One of the goals of statistics is the organization and display of data. Many times one way to do this is to use a graph, chart or table. When working with paired data, a useful type of graph is a scatterplot. This type of graph allows us to easily and effectively explore our data by examining a scattering of points in the plane.

## Paired Data

It is worth highlighting that a scatterplot is a type of graph that is used for paired data. This is a type of data set in which each of our data points has two numbers associated with it. Common examples of such pairings include:

- A measurement before and after a treatment. This could take the form of a student’s performance on a pretest and then later a posttest.
- A matched pairs experimental design. Here one individual is in the control group and another similar individual is in the treatment group.
- Two measurements from the same individual. For example, we may record the weight and height of 100 people.

## 2D Graphs

The blank canvas that we will start with for our scatterplot is the Cartesian coordinate system. This is also called the rectangular coordinate system due to the fact that every point can be located by drawing a particular rectangle. A rectangular coordinate system can be set up by:

- Starting with a horizontal number line. This is called the
*x*-axis. - Add a vertical number line. Intersect the
*x-*axis in such a way that the zero point from both lines intersects. This second number line is called the*y*-axis. - The point where the zeroes of our number line intersect is called the origin.

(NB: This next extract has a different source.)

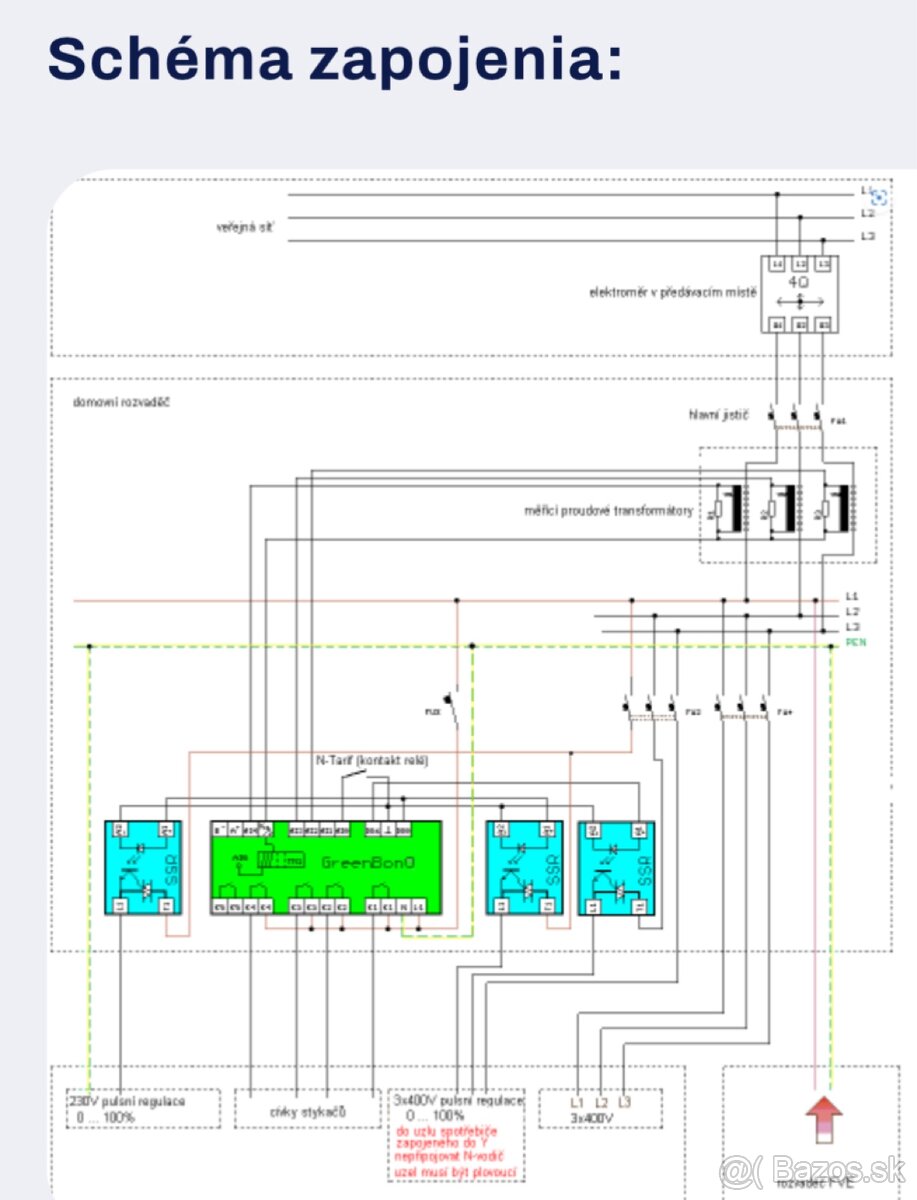This screenshot has height=1200, width=917.
Task: Click the leftmost current transformer symbol
Action: (733, 508)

Now we can plot our data points. The first number in our pair is the *x*-coordinate. It is the horizontal distance away from the y-axis, and hence the origin as well. We move to the right for positive values of *x* and to the left of the origin for negative values of *x*.

The second number in our pair is the *y*-coordinate. It is the vertical distance away from the x-axis. Starting at the original point on the *x*-axis, move up for positive values of *y* and down for negative values of *y*.

The location on our graph is then marked with a dot. We repeat this process over and over for each point in our data set. The result is a scattering of points, which gives the scatterplot its name.

## Explanatory and Response

One important instruction that remains is to be careful which variable is on which axis. If our paired data consists of an explanatory and response pairing, then the explanatory variable is indicated on the x-axis. If both variables are considered to be explanatory, then we may choose which one is to be plotted on the x-axis and which one on the *y*-axis.

## Features of a Scatterplot

There are several important features of a scatterplot. By identifying these traits we can uncover more information about our data set. These features include:

- The overall trend among our variables. As we read from left to right, what is the big picture? An upward pattern, downward or cyclical?
- Any outliers from the overall trend. Are these outliers from the rest of our data, or are they influential points?
- The shape of any trend. Is this linear, exponential, logarithmic or something else?
- The strength of any trend. How closely do the data fit the overall pattern that we identified?

## Related Topics

Scatterplots that exhibit a linear trend can be analyzed with the statistical techniques of linear regression and correlation. Regression can be performed for other types of trends that are nonlinear.